WASHINGTON - Agence France-Presse
Emily Whitehead has been in remission for11 months. AFP photo
Emily Whitehead, at age seven, is the only child to have beaten back leukemia with the help of a new treatment that turned her own immune cells into targeted cancer killers.
She has been in remission for 11 months and is the first pediatric patient in a growing US
trial that is showing signs of success after decades of research and now includes three other children and dozens of adults.
For the most part though, Emily is happy to play with her dog, read, write and explore the outdoors, thanks to an experimental treatment that saved her life after two relapses left doctors admitting they had no other options.
Now, the US
researchers behind the method are expanding their quest for a next-generation cancer treatment that may require one dose in a lifetime, and may one day end the use of chemotherapy and bone marrow transplants.
While the word “cure” is something most experts would not whisper until a patient has lived at least five years illness-free, the field of research into targeted immune therapies is generating buzz.
Work at the University of Pennsylvania is supported by Swiss pharmaceutical giant Novartis, which last year announced an exclusive global deal to license chimeric antigen receptor (CAR) technologies for leukemia and other cancers.High-risk type
The case studies that describe Emily’s journey so far, and that of another 10-year-old girl who did not survive after trying the same adoptive T cell therapy, were detailed March 25 in the New England Journal of Medicine.

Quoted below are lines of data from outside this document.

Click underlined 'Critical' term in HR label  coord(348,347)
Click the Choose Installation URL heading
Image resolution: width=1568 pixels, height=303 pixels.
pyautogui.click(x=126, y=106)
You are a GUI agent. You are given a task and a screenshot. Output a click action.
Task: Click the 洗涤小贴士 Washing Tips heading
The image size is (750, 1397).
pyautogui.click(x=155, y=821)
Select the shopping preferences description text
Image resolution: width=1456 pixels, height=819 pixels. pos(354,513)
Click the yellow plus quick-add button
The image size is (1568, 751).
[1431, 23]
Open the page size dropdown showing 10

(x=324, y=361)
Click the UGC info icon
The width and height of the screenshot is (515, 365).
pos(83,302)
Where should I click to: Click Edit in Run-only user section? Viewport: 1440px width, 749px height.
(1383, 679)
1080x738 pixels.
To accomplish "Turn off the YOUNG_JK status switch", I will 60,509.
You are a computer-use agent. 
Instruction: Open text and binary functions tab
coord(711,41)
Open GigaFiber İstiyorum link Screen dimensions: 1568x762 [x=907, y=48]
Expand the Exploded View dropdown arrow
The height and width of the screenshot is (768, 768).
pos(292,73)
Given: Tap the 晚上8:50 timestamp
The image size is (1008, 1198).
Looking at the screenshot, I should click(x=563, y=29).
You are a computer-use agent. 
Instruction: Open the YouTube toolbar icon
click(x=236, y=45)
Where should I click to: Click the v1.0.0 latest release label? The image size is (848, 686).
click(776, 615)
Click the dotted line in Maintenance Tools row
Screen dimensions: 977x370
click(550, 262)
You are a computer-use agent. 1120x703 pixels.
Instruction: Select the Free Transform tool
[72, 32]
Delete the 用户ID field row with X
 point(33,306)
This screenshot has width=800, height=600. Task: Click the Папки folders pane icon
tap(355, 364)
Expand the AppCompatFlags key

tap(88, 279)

Both girls suffered from acute lymphoblastic leukemia (ALL), the most common form of childhood cancer. It is often curable, but theirs was a high-risk type that resists conventional treatments.
The method takes a patient’s own white blood cells, called T cells, and genetically alters them to allow them to recognize and kill cancer cells, according to Michael Kalos, part of the University of Pennsylvania team of researchers working on the project.
If the recent success continues, a treatment could be on the market within a few years, Kalos said.